What is Grok 4?
Grok 4 is the latest AI reasoning model developed by xAI. It offers 10x improved reasoning capabilities compared to its predecessor. Excelling in difficult exams such as the SAT and GRE, Grok 4 demonstrates near-perfect scores and outperforms many cutting-edge models across various benchmarks. It supports multimodal functions, understands subjective concepts, generates code and visual content, and introduces significant advancements in voice interaction. Grok 4 comes in two versions: the single-agent Grok 4, and Grok 4 Heavy, a multi-agent version that supports up to four agents working in parallel with a context window of up to 256k tokens.
Grok 4 – Key Features
-
Exceptional Reasoning Abilities: Achieves near-perfect scores in exams like SAT and GRE, demonstrating superhuman reasoning performance.
-
Multimodal Understanding: Capable of interpreting subjective concepts, conducting image analysis, and performing complex visual searches.
-
Information Aggregation & Summarization: Gathers information from social media and other sources, extracts key events, and presents them chronologically.
-
Code & Visual Generation: Can generate complex animations and scientific simulations (e.g., black hole collisions) based on textual prompts.
-
Enhanced Voice Interaction: Supports five new voice profiles with smoother dialogue and more natural emotional expression.
-
Complex Task Handling: Excels in simulation and strategy-based tasks, showcasing strong planning and execution capabilities.
-
Multi-Agent Collaboration: The SuperGrok Heavy version allows parallel processing with multiple intelligent agents to solve complex problems.
Grok 4 – Test Performance
Official Benchmarks:
-
Humanity’s Last Exam: Features 2,500 interdisciplinary expert-level questions.
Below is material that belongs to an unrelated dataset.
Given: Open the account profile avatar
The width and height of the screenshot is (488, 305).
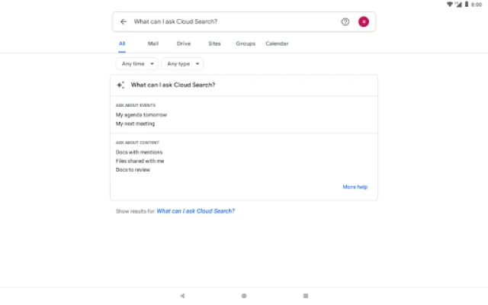Looking at the screenshot, I should 364,21.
Grok 4 Heavy scores 44.4% with tools, potentially up to 50.7% with optimization.
-
AIME25 (Math Competition): Grok 4 Heavy scores a perfect 100%, outperforming all competitors.
-
GPQA (Graduate-Level QA): Scores 88.9%, ahead of Gemini 2.5 Pro (86.4%) and Claude 4 Opus (79.6%).
-
HMMT25 (High School Math Competition): Scores 96.7%, far surpassing Gemini 2.5 Pro (82.5%).
-
USAMO25 (USA Math Olympiad): Scores 61.9%, significantly beating Gemini DeepThink (49.4%) and Gemini 2.5 Pro (34.5%).
-
ARC-AGI (Abstract Reasoning): Scores 15.9%, nearly doubling the previous commercial SOTA.
-
Vending-Bench (Simulation Business Task): Grok 4 generates a net profit of $4,694, far exceeding Claude Opus 4 ($2,077) and human players ($844).
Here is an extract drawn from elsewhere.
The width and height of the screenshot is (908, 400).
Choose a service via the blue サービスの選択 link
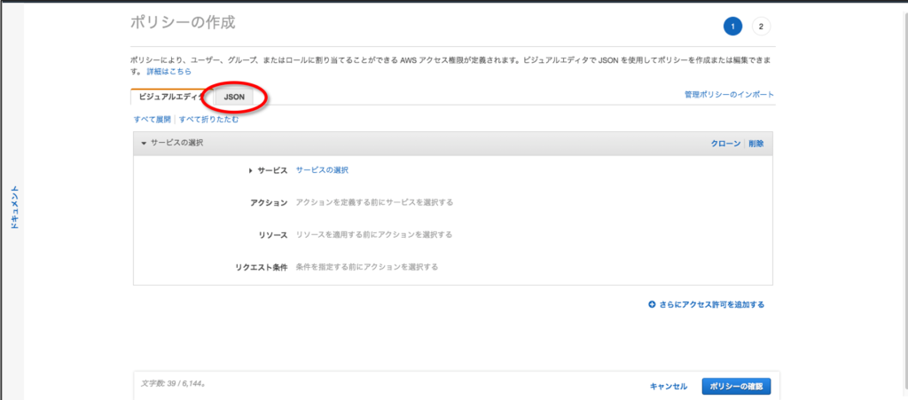322,170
Third-Party Evaluation (Artificial Analysis):
-
AI Index Score: Grok 4 scores 73, ahead of OpenAI o3 (70), Gemini 2.5 Pro (70), Claude 4 Opus (64), and DeepSeek R1 0528 (68).
-
Coding & Math Indices: Grok 4 ranks first in both categories.
-
GPQA Diamond Score: Achieves a record-high 88%, surpassing Gemini 2.5 Pro (84%).
-
Humanity’s Last Exam Score: Reaches 24%, topping Gemini 2.5 Pro (21%).
-
Speed: Processes at 75 tokens/second—slower than o3 (188 t/s) and Gemini 2.5 Pro (142 t/s), but faster than Claude 4 Opus Thinking (66 t/s).
Grok 4 – Pricing
Subscription Plans:
-
SuperGrok: $30/month or $300/year
-
SuperGrok Heavy: $300/month or $3,000/year
API Pricing:
-
Input: $3 per million tokens
-
Output: $15 per million tokens
Grok 4 – Official Website
- Website: Grok
Grok 4 – Application Scenarios
-
Educational Tutoring: Offers personalized learning plans, answers complex academic questions, and enhances students’ understanding.
-
Scientific Research: Analyzes large datasets, predicts scientific trends, and aids in discovering new theories and technologies.
-
Business & Finance: Performs market analysis and forecasting to support strategic decisions and optimize operations.
-
Content Creation: Assists with idea generation and script writing in advertising, film, and gaming, enhancing creative productivity.
-
Intelligent Assistant: Functions as a multimodal voice assistant to help users manage daily tasks and improve life convenience.